Добавить в цитаты Настройки чтения

Страница 64 из 100

Но дело двигалось медленно. Александр хотел, чтобы печать прославляла его как либерального правителя, и... боялся гласности. Хотел быть Петром Первым, великим реформатором, а людей подбирать не умел. С умными людьми ему было неловко.

Толстой вспоминал о дежурствах во дворце. Царь обычно вставал в восемь, одевался и совершал прогулку вокруг Зимнего, а если двор был в Царском Селе, у пруда. После чая император обычно подписывал бумаги. Подмахивал, не читая их никогда, и подсунуть ему можно было что угодно. По четвергам ездил на заседания совета министров, а в прочие дни любил посещать разводы караулов... Что еще? Визиты. Снова подписывание бумаг. В половине пятого обед с императрицей и спать до семи вечера. Вечером карты. Либо рисует формы мундиров и киверов. Иногда, театр. Императрица ложится почивать в одиннадцать, а у царя свечи горят до двух. Но он не у себя... Свидания, наверно. В час возвращается, подпишет еще кучу бумаг и спать...

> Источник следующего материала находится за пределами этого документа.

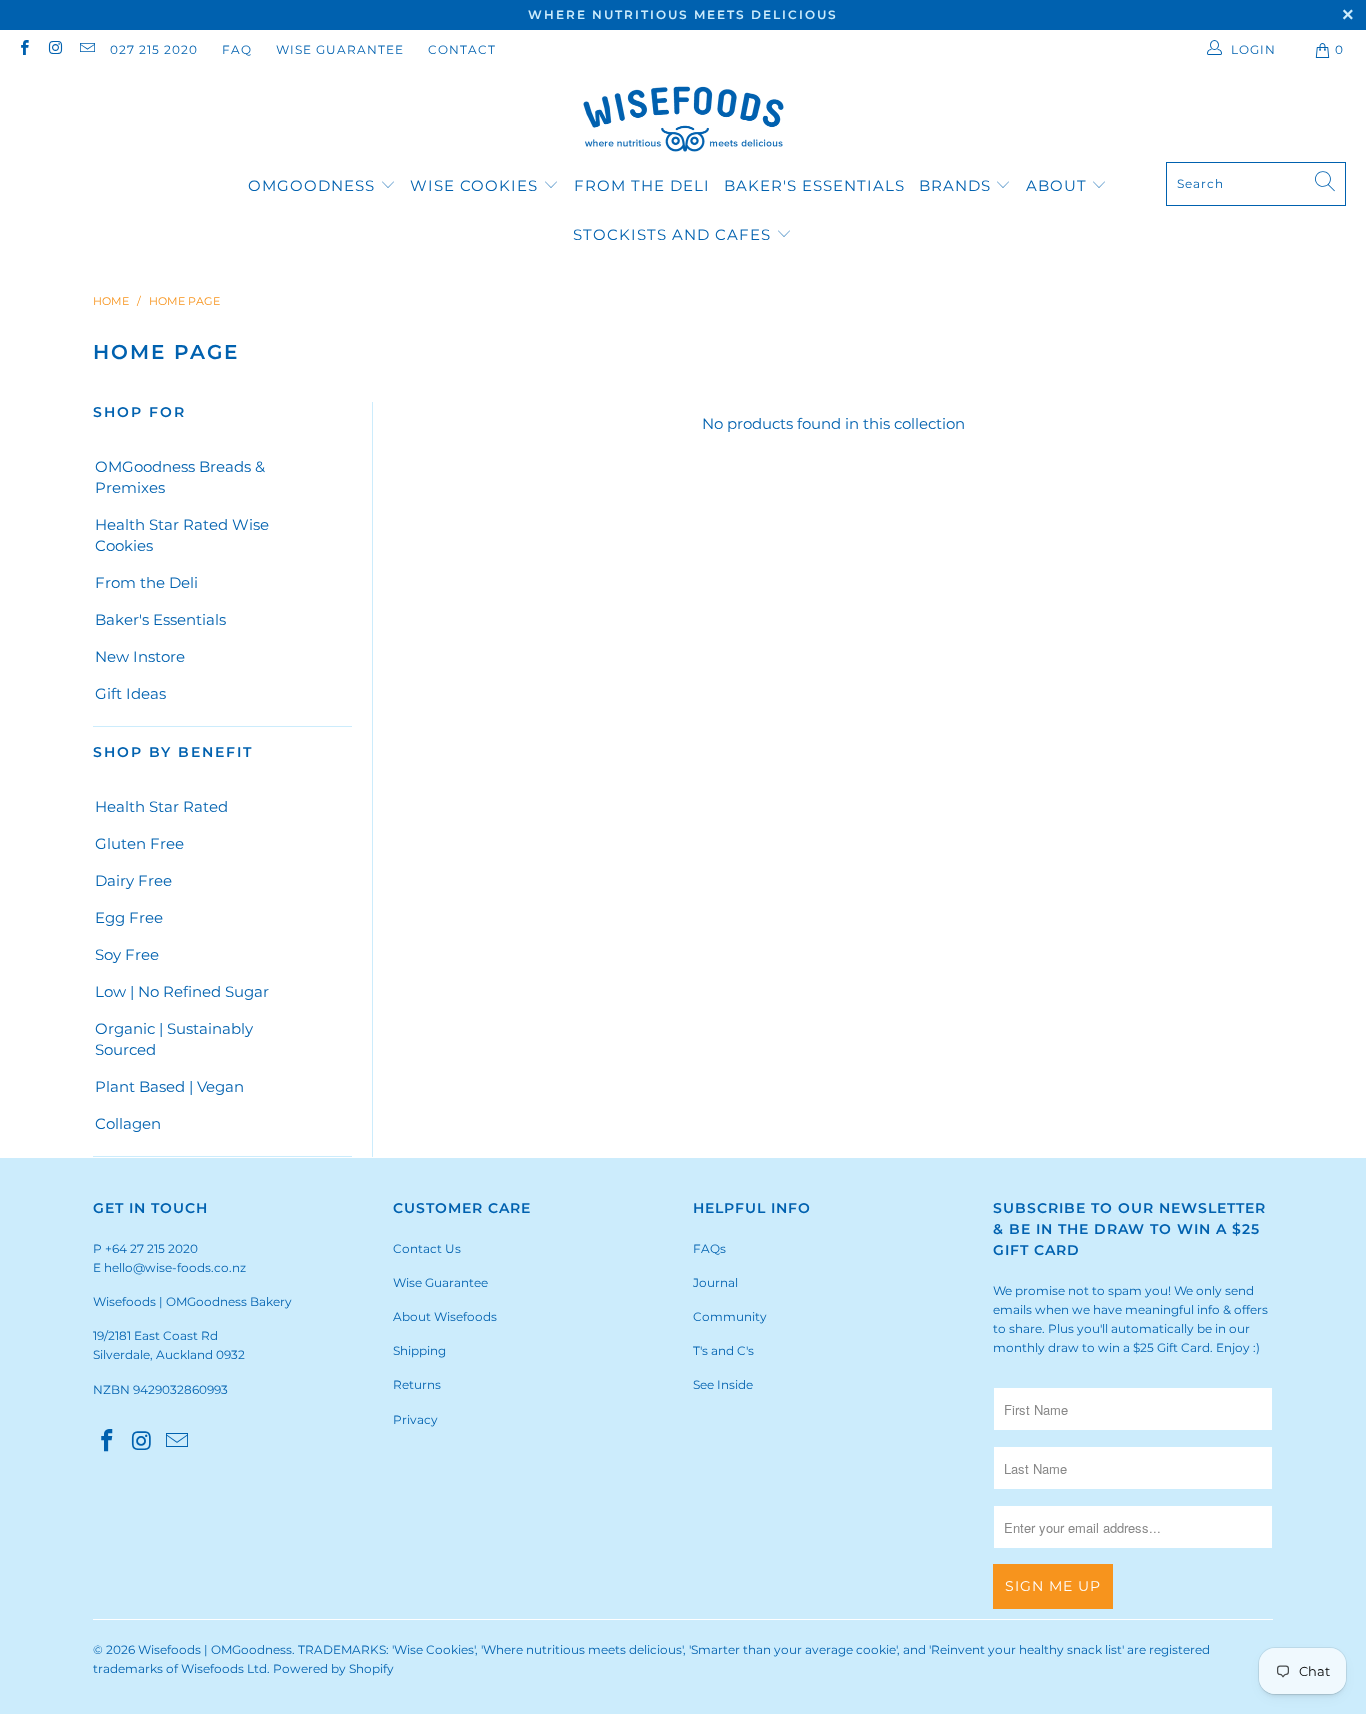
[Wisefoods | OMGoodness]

Алексей Константинович решил твердо - он попросит увольнения. Он задыхается при дворе.

В дневнике И. А. Шляпкина есть запись, сделанная в год смерти Толстого: «21 октября 1875 я был у Н. С. (Лескова. - Д. Ж.). Рассказывал о гр. А. К. Толстом. Веселый был человек... В «Иоанне Дамаскине» поэт изобразил себя... Н. С. читал «Сон Попова», автограф которого сохраняется у Маркевича».

Запись эта имеет прямое отношение к нашему рассказу. Толстой сочинил прошение о бессрочном отпуске и отправил своему «халифу».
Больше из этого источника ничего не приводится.